KTH Royal Institute Professor Mats Danielsson's research team has been awarded a European Research Council Advanced Grant of €3,351,875 for a five-year project that could revolutionize hospital technology for PET and SPECT, known as molecular imaging. Among other uses, the methods can detect cancer and cardiovascular diseases at an early stage.

Danielsson , Professor of Medical Imaging Physics at KTH, is one of the selected research leaders to receive one of Europe's most prestigious research grants, ERC Advanced Grants , a grant from the European Research Council.

Danielsson likens the new technology to a camera that records molecular medical images." The new technology means that the efficiency for detection of individual gamma rays can be increased by up to a million," Danielsson says.
“The time it takes to record an image of the patient can be reduced from 10 minutes to less than a second.”

Individual molecules can be tracked

Molecular imaging in the form of SPECT (Single-Photon Emission Computed Tomography) and PET (Positron Emission Tomography) is a commonly used examination in healthcare today, including for the early detection and follow-up treatment of cancer. The researchers now hope that the new technology through higher resolution will make cancer treatment more effective.

"Through this research project, the radiation dose that patients are exposed to can also be radically reduced, because the new camera is much more efficient," Danielsson says.

Mats Danielsson and a camera for medical imaging

“Our new technology can also be used to diagnose cardiovascular diseases, for example. Unlike conventional X-ray technology, individual molecules can be tracked, and body functions, such as metabolism, can be studied almost in real time.”

The research team expects the new technology to contribute to faster development of new and more effective drugs, where SPECT and PET already play an important role.
The group has been collaborating for several years with doctors and engineers at MedTechLabs .

“The ERC grant supports our basic research, and we believe that the new technology can be used in healthcare within five to ten years," Danielsson says.

Out of over 1 800 applications for the ERC Advanced Grant, 255 projects were selected.
"We are delighted to have succeeded in obtaining one of Europe's largest grants for basic research. We in the team are very proud to have won the ERC Advanced Grant in such a big competition between Europe's top researchers.

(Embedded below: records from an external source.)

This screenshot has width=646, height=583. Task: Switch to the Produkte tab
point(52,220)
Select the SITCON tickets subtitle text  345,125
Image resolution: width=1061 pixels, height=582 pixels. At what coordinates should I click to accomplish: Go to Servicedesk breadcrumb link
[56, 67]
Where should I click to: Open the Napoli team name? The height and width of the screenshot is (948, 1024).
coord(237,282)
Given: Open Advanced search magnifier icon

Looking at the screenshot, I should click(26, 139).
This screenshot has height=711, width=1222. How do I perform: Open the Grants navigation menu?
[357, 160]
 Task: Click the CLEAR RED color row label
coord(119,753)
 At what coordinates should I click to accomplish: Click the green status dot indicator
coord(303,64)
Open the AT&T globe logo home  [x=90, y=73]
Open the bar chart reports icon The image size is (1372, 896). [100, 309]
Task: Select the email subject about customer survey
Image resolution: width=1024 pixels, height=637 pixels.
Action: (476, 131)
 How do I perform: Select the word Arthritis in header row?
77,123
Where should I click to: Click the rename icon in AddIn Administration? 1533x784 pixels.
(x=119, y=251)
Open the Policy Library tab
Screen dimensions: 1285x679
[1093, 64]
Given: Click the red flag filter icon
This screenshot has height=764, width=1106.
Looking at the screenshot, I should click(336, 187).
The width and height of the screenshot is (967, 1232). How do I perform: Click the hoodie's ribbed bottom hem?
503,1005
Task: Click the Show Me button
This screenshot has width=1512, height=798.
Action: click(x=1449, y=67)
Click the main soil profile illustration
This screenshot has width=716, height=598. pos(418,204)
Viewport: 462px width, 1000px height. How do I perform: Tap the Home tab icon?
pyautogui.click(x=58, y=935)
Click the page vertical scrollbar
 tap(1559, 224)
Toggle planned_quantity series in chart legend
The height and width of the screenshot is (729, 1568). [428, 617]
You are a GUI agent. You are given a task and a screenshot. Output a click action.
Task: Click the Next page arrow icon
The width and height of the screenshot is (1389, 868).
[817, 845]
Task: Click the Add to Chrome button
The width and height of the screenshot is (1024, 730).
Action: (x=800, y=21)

Katarina Ahlfort ( ahlfort@kth.se )
Photo: Håkan Lindgren

Mats Danielsson's research career

  • Mats Danielsson earned a master's degree in Engineering physics at KTH in 1990. Until 1996, he conducted research at CERN in Switzerland and received his PhD in 1996.
  • From 1996 to 1998 he worked as a postdoc at Lawrence Berkeley National Laboratory, Berkeley, USA, in the research area of detectors and integrated electronics for X-ray imaging.
  • He is a co-founder of MedTechLabs (https://www.medtechlabs.se/sv/), where engineers and doctors collaborate in medical research. He is responsible for the research program on imaging with minimally invasive techniques.
  • Danielsson is a co-founder of Sectra Mamea AB, which was sold to Philips in 2011, as well as the Nasdaq-listed company C-RAD, and the company Prismatic Sensors, which develops new technologies for computed tomography.
  • He has over 100 patents and is co-author of over 140 scientific articles in journals such as Medical Physics, Physics in Medicine and Biology, Journal of Medical Imaging and Nature. The articles have been referenced 5,800 times.

About the project "3D silicon detector for imaging of diagnostic and therapeutic nuclear medicine radiotracers with outstanding efficiency and high spatial resolution"

  • The main objective of the project is to explore the physical limits of efficiency and spatial resolution for detection of gamma rays.
  • The project will design, construct and evaluate imaging technology with a new instrument for molecular imaging of radioactive nuclides in the human body.
  • The new technology could have a major impact on the diagnosis and treatment of major public health diseases such as cancer and cardiovascular diseases, and facilitate the development of new drugs.